"... the most important pending unrestricted free agent for the 2013 market to the Bills will be safety Jairus Byrd. If you've heard me throughout the past season and beyond, I believe Byrd has transformed himself in to a complete NFL safety. His nine interceptions in 2009 was certainly impressive. However, it's his instincts, recognition, tackling and the playmaking ability that showed through as a complete package in 2011. He was the best defensive player for the Bills throughout last season." - Joe Buscaglia in May 2012
Every year here at Buffalo Rumblings, we run a summer series in which we talk about the ten most important Buffalo Bills players entering a given season. Where in past seasons we've focused the series on guys that needed to perform if the team was going to succeed, this year's focus will just be on the team's ten players most likely to directly influence the team's successes or failures in 2012.
Next up on the list: free safety Jairus Byrd, a player that belongs in more daily discussions about our favorite team.

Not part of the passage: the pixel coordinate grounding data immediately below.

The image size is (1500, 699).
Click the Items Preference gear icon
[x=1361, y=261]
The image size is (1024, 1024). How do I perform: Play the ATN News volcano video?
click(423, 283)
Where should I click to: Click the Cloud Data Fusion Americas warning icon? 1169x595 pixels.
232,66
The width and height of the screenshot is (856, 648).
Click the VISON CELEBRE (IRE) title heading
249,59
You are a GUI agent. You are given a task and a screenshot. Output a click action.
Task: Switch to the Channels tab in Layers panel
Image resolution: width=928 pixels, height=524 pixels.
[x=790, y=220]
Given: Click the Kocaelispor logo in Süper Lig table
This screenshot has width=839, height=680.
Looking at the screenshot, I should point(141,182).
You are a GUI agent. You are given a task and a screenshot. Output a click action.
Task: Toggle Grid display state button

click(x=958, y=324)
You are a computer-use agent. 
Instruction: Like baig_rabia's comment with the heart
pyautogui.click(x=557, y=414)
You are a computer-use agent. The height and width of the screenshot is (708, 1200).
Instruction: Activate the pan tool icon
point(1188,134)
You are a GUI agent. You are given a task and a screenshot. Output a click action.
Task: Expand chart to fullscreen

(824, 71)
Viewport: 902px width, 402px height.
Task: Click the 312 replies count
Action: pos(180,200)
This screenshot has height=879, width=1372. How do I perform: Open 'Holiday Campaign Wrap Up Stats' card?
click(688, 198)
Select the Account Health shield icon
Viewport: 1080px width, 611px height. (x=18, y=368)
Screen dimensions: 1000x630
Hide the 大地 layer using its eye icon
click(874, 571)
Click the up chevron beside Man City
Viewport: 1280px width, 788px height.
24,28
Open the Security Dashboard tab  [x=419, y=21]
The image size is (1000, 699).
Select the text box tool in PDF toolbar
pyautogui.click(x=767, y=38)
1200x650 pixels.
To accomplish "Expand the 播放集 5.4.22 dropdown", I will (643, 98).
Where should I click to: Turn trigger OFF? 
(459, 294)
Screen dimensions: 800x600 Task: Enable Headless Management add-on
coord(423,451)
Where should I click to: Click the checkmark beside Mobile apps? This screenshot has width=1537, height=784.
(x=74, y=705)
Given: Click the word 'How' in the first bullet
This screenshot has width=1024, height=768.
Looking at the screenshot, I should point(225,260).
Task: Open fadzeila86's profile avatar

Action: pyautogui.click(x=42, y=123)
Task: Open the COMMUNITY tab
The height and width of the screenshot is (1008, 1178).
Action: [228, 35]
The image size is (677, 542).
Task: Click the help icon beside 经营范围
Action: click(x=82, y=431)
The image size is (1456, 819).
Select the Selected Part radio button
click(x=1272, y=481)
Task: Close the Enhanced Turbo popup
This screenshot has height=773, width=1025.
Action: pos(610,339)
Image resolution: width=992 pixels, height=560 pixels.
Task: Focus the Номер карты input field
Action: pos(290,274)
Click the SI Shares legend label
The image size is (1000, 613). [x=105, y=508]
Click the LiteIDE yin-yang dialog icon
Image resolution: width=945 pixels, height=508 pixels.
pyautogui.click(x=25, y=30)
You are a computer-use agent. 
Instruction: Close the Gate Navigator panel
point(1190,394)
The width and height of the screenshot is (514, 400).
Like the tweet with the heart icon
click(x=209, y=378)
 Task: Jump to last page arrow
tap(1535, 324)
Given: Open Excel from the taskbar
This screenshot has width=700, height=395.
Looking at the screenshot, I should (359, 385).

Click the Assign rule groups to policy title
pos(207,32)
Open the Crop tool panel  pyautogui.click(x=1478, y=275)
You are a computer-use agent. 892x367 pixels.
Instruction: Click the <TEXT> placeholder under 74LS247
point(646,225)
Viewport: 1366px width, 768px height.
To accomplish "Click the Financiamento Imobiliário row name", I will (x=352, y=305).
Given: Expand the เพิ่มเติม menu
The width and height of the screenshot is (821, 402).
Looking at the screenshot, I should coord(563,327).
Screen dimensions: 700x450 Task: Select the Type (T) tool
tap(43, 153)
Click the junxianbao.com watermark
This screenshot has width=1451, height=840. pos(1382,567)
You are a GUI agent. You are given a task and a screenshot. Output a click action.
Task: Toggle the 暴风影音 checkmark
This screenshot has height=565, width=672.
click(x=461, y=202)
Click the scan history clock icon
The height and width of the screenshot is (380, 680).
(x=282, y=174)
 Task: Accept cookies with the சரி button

WGR 550's Buscaglia is right: Byrd is the most important impending unrestricted free agent that the Bills will need to try to re-sign prior to next off-season. But this list is about the 2012 season, so forget about that for a few minutes.
To a certain extent, we can also forget about Byrd as a player. We know what he is (a very good free safety), and we know the metamorphosis he's undergone between his flash-in-the-pan rookie season, his sophomore slump and his emergence in year three as a top-level starting safety with a well-rounded game. It's easy to gloss over just how good Byrd is based on the fact that we still sort of wish he was picking off nine passes a year; that's unfortunate, and unfair. Byrd is excellent. But again, there's a bigger point to make here.
We live in a football world in which the likes of Stevie Johnson can routinely torch the likes of Darrelle Revis. The league is tailored for offenses to excel. This is a fact that Buddy Nix and the Bills are well aware of. It's why they target world-class athletes on defense, and why they think they can get away with scrap-heap types at wide receiver. That's just how pro football works these days.
Earlier this off-season, Nix said that it's harder to play defense than offense - and he's absolutely right. The best defenses in today's NFL aren't shut-down units; they're good defenses with great players that make up for the big plays they give up with big plays and consistent play of their own. The best defenses feature a dominant pass rush and guys in the back seven that can capitalize on the mistakes that the pass rush creates.
Buffalo spent its off-season trying to fix its pass rush, as you're all well aware. Assuming that comes to fruition, the team will need a couple of elite-level back seven defenders to emerge as stars, and make plenty of big plays. I see Byrd as that player. He's improved his game tremendously, but he's sacrificed big-play numbers (to an extent) after his rookie season. That should no longer be the case in 2012. If the pass rush is fixed and footballs start spraying across the field with increasing irregularity, Byrd should return to Pro Bowl form.